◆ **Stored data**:
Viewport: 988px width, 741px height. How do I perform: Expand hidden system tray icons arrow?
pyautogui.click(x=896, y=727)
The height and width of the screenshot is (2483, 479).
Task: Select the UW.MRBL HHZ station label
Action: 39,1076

◆ **Work to be completed**:
All of the records must be retyped exactly as they are.

◆ **Completed task**:
Viewport: 988px width, 741px height. How do I perform: Expand hidden system tray icons arrow?
pyautogui.click(x=896, y=727)
The height and width of the screenshot is (2483, 479).
Task: Select the UW.MRBL HHZ station label
Action: 39,1076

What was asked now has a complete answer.